What is being asked: Look through the entries for the string "will", and copy each line that holds it.

Data to process:
- - - -
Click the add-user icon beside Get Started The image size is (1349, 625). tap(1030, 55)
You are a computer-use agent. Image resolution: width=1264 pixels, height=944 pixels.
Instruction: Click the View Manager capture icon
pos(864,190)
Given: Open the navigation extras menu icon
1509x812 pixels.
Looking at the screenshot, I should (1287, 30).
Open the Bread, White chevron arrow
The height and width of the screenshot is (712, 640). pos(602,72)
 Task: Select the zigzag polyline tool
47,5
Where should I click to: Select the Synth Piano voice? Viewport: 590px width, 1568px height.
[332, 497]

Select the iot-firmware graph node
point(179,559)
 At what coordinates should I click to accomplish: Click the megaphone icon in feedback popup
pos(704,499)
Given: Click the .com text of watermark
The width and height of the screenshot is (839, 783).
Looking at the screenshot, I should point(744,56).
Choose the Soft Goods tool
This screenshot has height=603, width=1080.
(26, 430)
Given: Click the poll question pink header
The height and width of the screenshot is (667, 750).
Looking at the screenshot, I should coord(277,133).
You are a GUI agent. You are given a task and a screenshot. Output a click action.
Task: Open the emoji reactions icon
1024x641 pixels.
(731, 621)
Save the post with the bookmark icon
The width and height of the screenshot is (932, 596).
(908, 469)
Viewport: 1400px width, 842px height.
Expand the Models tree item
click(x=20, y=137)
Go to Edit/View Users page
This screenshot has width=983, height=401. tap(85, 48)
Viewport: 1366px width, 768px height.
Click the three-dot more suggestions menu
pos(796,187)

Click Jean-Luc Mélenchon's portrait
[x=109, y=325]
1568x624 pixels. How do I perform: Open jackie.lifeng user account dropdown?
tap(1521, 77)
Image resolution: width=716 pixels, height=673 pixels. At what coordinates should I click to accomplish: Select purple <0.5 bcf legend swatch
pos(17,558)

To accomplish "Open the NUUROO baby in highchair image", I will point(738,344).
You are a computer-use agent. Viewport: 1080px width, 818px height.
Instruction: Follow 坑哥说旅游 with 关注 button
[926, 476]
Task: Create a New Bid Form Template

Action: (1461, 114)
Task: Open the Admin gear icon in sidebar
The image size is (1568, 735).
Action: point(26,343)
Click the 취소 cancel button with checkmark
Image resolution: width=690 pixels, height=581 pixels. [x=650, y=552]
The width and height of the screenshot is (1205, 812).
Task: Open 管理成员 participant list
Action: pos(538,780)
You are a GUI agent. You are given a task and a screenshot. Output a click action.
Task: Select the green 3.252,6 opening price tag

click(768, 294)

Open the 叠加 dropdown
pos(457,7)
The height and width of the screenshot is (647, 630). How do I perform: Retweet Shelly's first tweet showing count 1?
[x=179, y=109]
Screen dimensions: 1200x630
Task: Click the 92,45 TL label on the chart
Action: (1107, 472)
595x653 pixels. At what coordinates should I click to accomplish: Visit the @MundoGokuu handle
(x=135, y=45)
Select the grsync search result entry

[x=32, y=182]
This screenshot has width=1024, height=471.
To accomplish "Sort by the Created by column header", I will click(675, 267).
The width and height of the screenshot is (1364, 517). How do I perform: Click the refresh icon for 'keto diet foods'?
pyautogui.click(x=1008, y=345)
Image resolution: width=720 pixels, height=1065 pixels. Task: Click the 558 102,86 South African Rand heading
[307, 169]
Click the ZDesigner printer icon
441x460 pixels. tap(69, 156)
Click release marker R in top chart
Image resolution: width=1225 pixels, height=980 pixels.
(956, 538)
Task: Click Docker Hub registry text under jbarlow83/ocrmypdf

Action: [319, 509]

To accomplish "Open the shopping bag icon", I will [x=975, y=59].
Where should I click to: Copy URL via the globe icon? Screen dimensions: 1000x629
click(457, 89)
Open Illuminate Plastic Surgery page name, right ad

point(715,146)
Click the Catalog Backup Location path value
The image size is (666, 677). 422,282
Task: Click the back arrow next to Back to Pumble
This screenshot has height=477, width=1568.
- - - -
Exercise response:
To accomplish "Open the NUUROO baby in highchair image", I will point(738,344).
To accomplish "Sort by the Created by column header", I will click(675, 267).
To accomplish "Open the shopping bag icon", I will [x=975, y=59].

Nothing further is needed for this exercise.